Brake Pad Replacement and Brake Repair

Brake Pads - With regular usage , the brake pads get worn out and need a replacement. Most car manufacturers suggest 30 to 35K miles but actual can be less or more , depending on the terrain and your driving habits.

Inspection :- With a little effort,(and using a flash light), you can actually peek in through the rims to see the shiny disk and the brake caliper with the pad on it. Notice the area where the brake pad mates with disk. Does the pad have at-least 2 to mm of thickness left on it.  If so, you don't need to replace it. You may inspect it again after 5000 miles.

Replacement :-     There cannot be anything more fun than changing brake pads for disks and drums.  In most cars front wheels are the disk type and the rear ones are usually the 'drum' type brakes. In some cars, the rear also are disk type. Basically a round disk rotates along with the wheel and a pads are made to rub on it. The friction generated tries to stop the disk from  spinning and that is how braking is achieved. The disk that spins is usually called a 'rotor'.  Similarly for the drum type brake , they are called as 'brake shoes'.

**RECORDED INFORMATION**
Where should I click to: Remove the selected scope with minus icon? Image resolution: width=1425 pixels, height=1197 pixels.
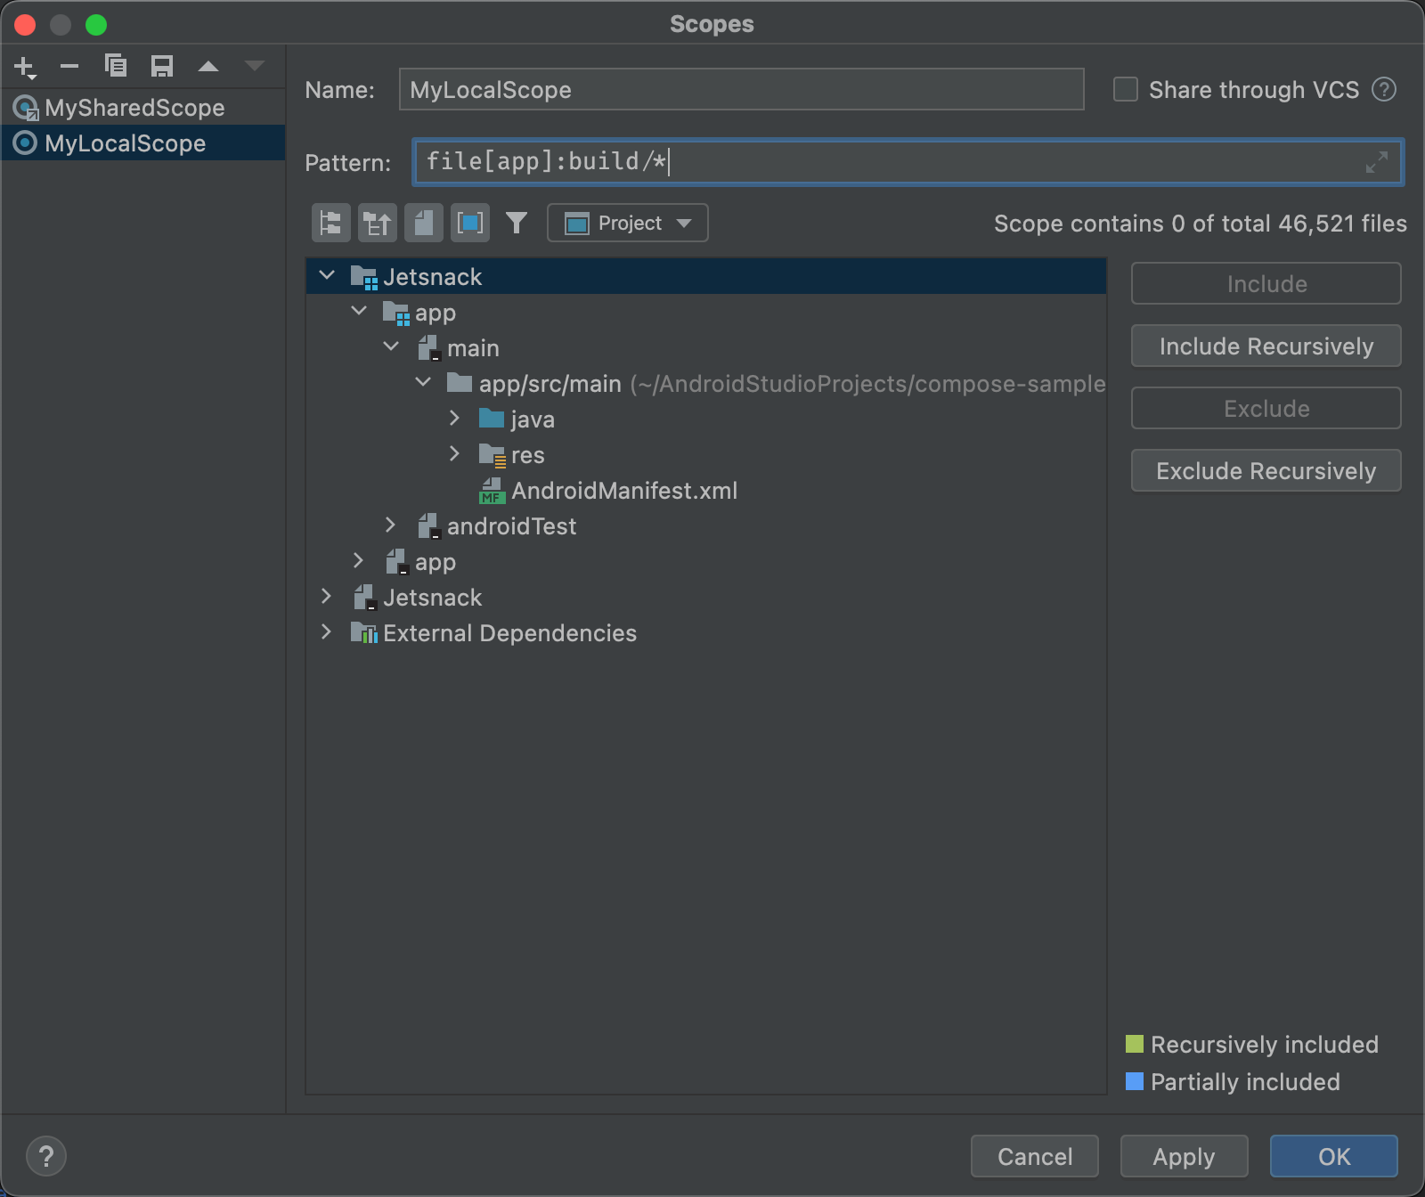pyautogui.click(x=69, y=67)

**PROBLEM**
Write the next part of the brake pad replacement text, starting right after the sentence that ends "they are called as 'brake shoes'".

**OUTPUT FOR THIS TASK**
  New brake pads can be purchased from the parts store or the dealer. I usually choose the middle grade one , for example if he offers you three types - One for $25 , the other for $38 and the third for $68 , choose the one for $38 . You can be a bit fancy and put ceramic brake pads as well , but these cost more. You can also get a can of brake-parts cleaner ,you usually spay this on the disk and drum areas to clean and dust of the debris. Also don't forget to get a pouch of silicon/brake grease. 

For Disk Type Bakes :

Park on a level surface and engage the parking brakes    Loosen the lug nuts(or bolts) , raise the side with a Floor jack and place a Jack stand below.  Take the nuts/bolt off and remove the wheel. You will have the disk, brake calipers and pads exposed now. There will be pad on each side. Now will be good time to spray the brake-parts cleaner and wipe some of the area around the disk/pads. Usually there will be a bolt on the lower inside. Loosen that out and the calipers should swivel out as if it is hinged on the top bolts.   If the bolt doesn't remove and is stuck tight , you need to apply some penetrating oil around the bolt and try to do it again.

   Once the calipers are off , you may inspect the rotor itself to determine its condition. For cars upto 80-100K miles the rotors should still be usable, See how war it is worn out by running your finger along the edges to see to observe how far the metal has worn out. 

It there is excessive wear you might have to send to the lathe shop o get it turned. If it appears damaged (or some type of crack on it) , you might need new rotors.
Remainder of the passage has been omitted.